Chez les patients avec troubles acquis, nous avons observé la mécanique de la mémoire sensorielle et les bonds constants entre cette dernière, ayant conservé intactes toutes les caractéristiques sensorielles des aliments, et la perception actuelle, avec le sens manquant ou les difficultés alimentaires. M.D., ayant perdu l’odorat, nous confie penser à l’odeur pour bon nombre des aliments présentés, mais s’empêchera de donner ce sens en première intention car il l’a perdu. En guise d’exemple, nous pouvons citer ses dires lors de la présentation de la photographie du petit pain : « En temps ordinaire, c’est l’odeur. Mais, mon odorat est absent donc je pense au toucher ». Parfois, les réminiscences de la mémoire sensorielle se sont avérées plus fortes et plus importantes que les troubles : « Pour le croissant, je pense à l’odorat tout de suite et aux odeurs de boulangerie, même plus qu’au goût ».

3.

Autres remarques qualitatives

Comme il était possible de l’imaginer, les enfants et adolescents se sont montrés plus attirés par les photographies ou les évocations liées à des aliments rassasiants, gras ou sucrés (comme les pâtes, le poisson pané ou le chocolat). Les goûts de chacun, et surtout les goûts enfantins, ont donc été mis au jour et des

réponses très intéressantes ont justement été données, concernant le goût.

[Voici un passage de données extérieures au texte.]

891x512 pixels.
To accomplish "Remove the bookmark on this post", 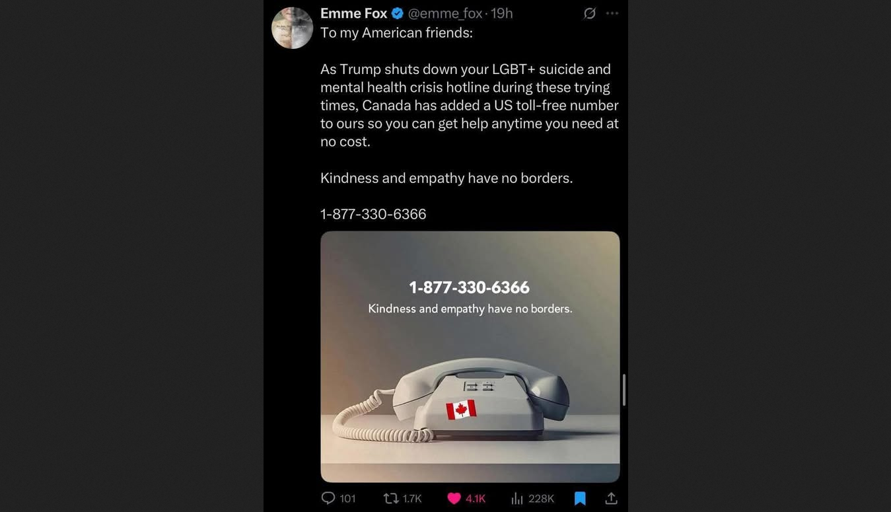I will 580,498.
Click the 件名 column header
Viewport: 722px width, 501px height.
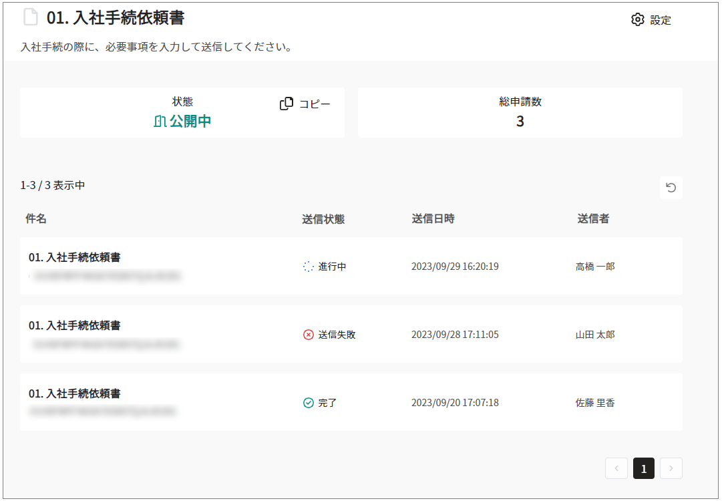(36, 219)
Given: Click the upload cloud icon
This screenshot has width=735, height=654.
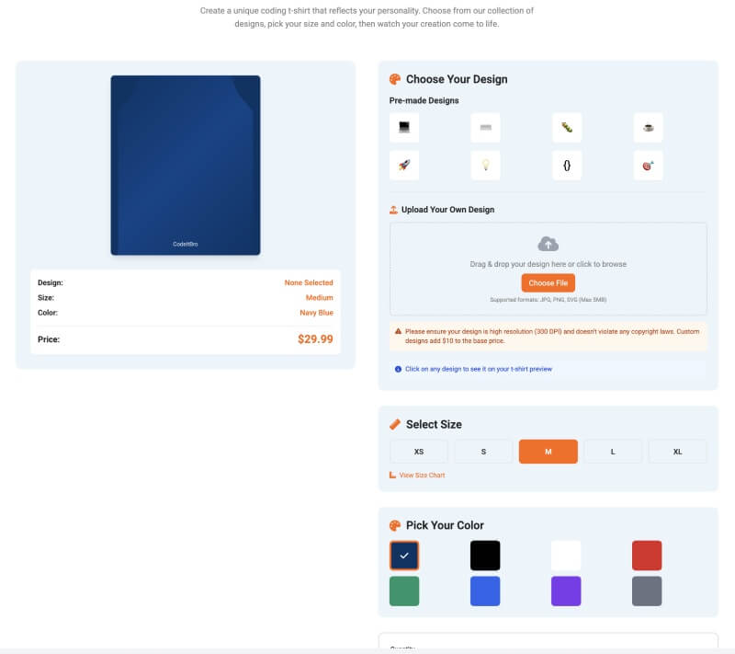Looking at the screenshot, I should [x=548, y=243].
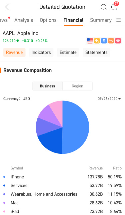Tap the pink heart favorite icon

118,41
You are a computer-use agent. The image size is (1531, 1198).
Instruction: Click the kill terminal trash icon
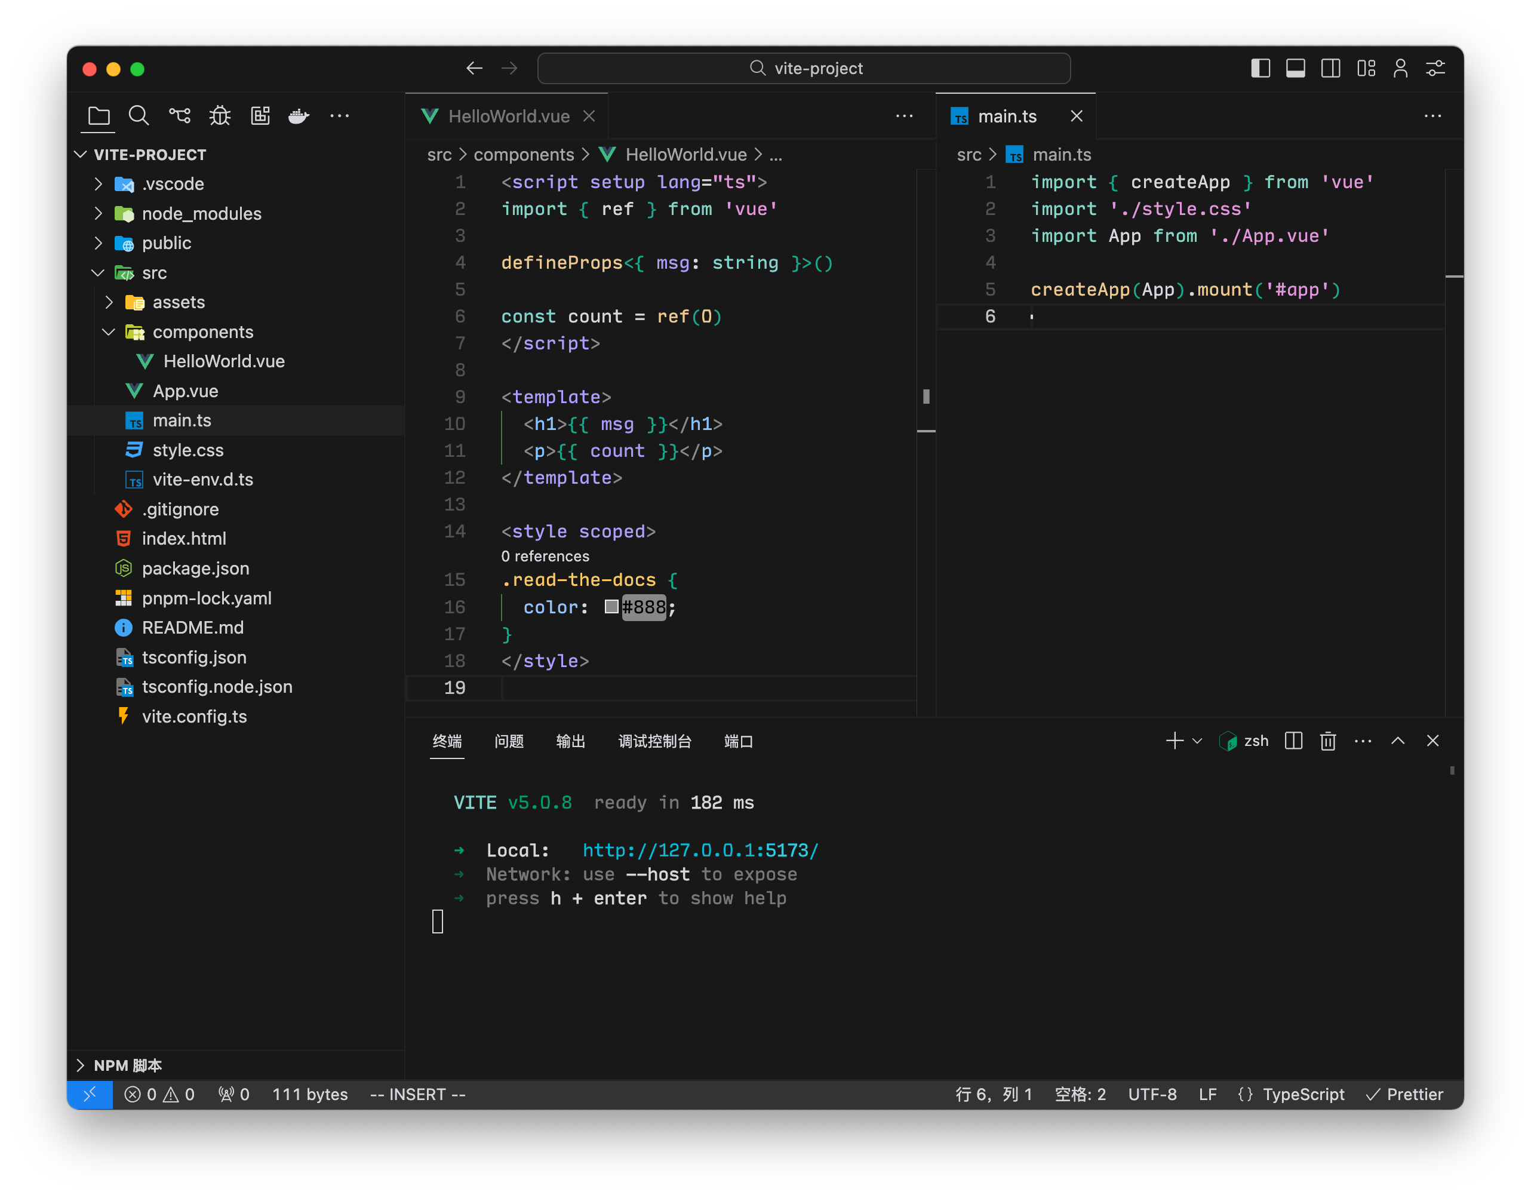click(1328, 741)
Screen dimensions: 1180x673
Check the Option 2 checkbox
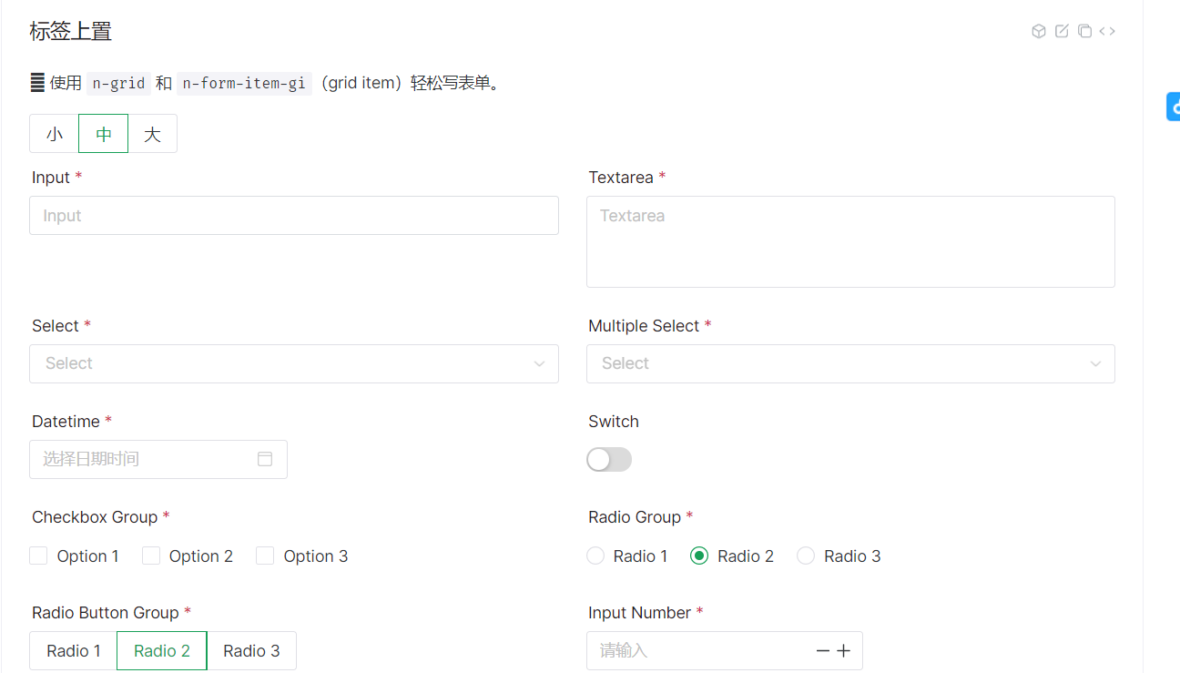coord(150,556)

Les sujets pouvaient donner le goût, soit en considérant le goût qu’ils aiment particulièrement, soit en considérant le goût qu’ils n’aiment pas du tout. En général, ils pensaient au goût qu’ils n’aimaient pas et le signifiaient d’emblée. Pour des aliments appréciés, ils pouvaient donner un tout autre sens. Cela nous indique donc qu’il est possible d’apprécier un aliment pour d’autres caractéristiques sensorielles que son goût mais, en général, ce qui fait que nous ne l’aimons pas, c’est son goût. L’aliment est donc bien considéré comme palatable en fonction de ses caractéristiques sensorielles et surtout gustatives. De plus, nous pouvons remarquer que, plus les plats proposés contiennent des aliments aux qualités organoleptiques variées, et plus les évocations sensorielles sont diverses entre chaque groupe.

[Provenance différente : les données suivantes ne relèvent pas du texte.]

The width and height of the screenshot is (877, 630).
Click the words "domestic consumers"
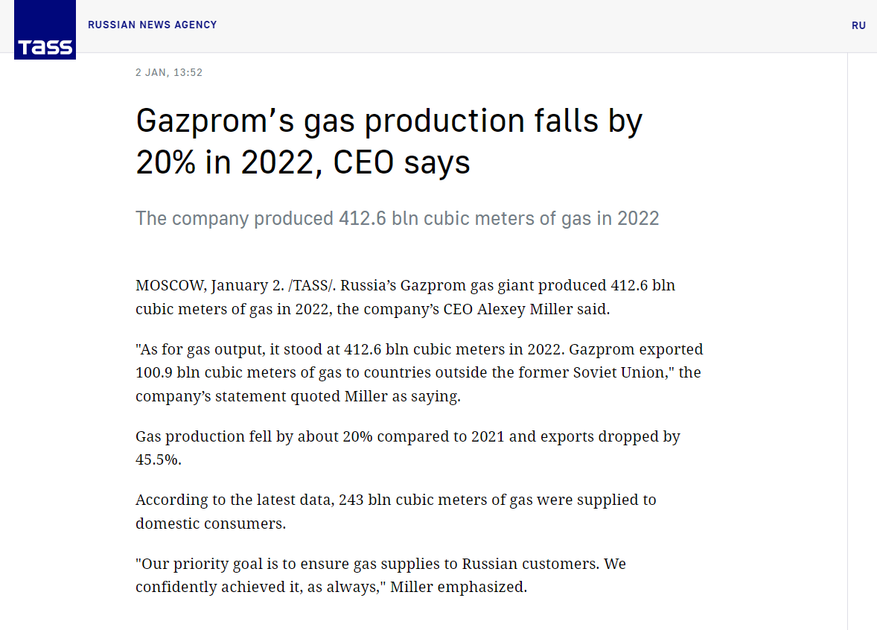tap(209, 524)
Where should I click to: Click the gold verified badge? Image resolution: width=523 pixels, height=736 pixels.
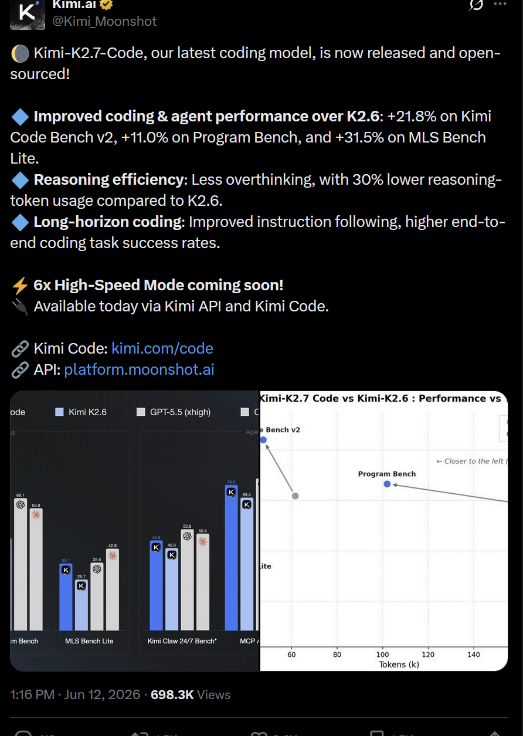coord(106,5)
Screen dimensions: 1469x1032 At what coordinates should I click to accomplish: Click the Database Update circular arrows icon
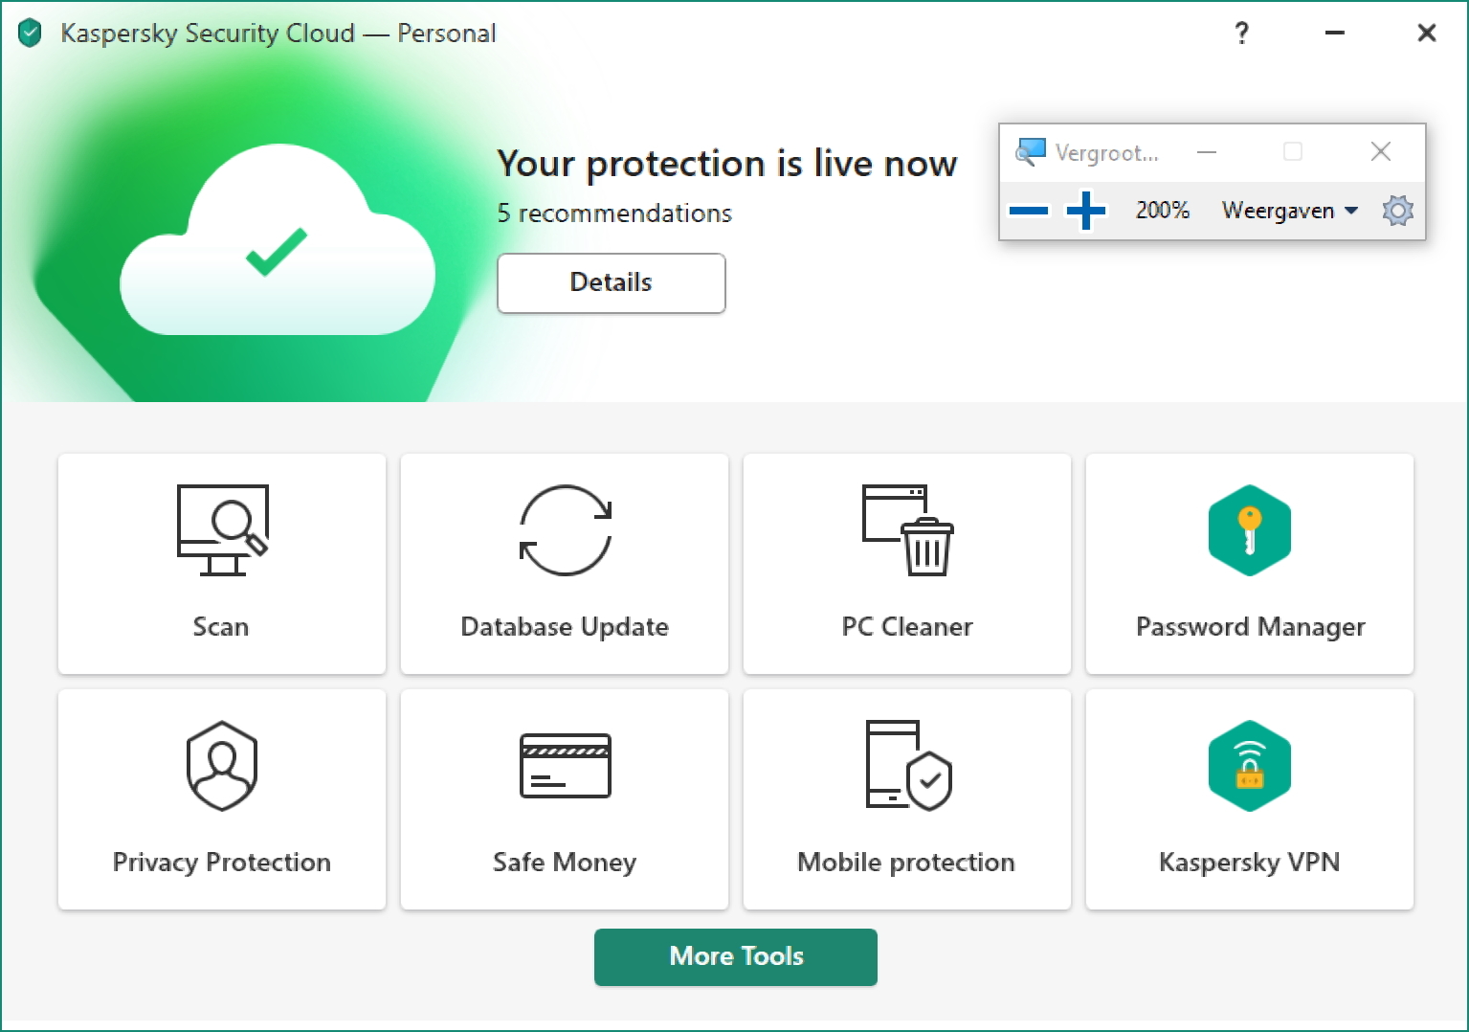click(565, 530)
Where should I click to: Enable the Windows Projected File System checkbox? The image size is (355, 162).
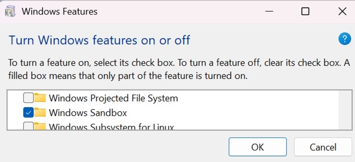click(28, 98)
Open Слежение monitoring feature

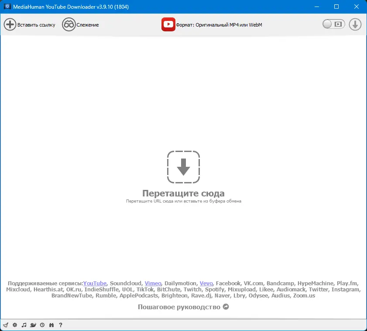click(80, 24)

Les plats déclinés et présentés de diverses manières (la pomme et la demi-pomme, le poisson pané et le poisson blanc bouilli, le verre de lait chaud et le verre de lait froid, le plat mixé et le même plat non mixé) ont surpris et dérouté les patients, qui se demandaient pourquoi deux aliments quasiment identiques étaient présentés à des moments différents. Dans la majorité des cas, les perceptions sensorielles diffèrent, sauf pour quelques patients pour lesquels le sens stimulé était le même, bien que l’aliment soit quelque peu modifié (c’est le cas pour la pomme et la demi-pomme). Cela est certainement dû au fait que certaines caractéristiques organoleptiques spécifiques (la chaleur du lait, la panure du poisson ou la texture du plat mixé) font forcément écho à des sens en particulier et pas à d’autres. Si l’aspect de l’aliment change, alors sa représentation sensorielle aussi. La présentation, la vision ou la pensée des textures modifie considérablement la perception sensorielle d’un plat et agit également de l’envie de le manger : cela est objectivé par le plat mixé. De ce fait, la modification des qualités organoleptiques habituelles de nos aliments est bel et bien en mesure de dérouter.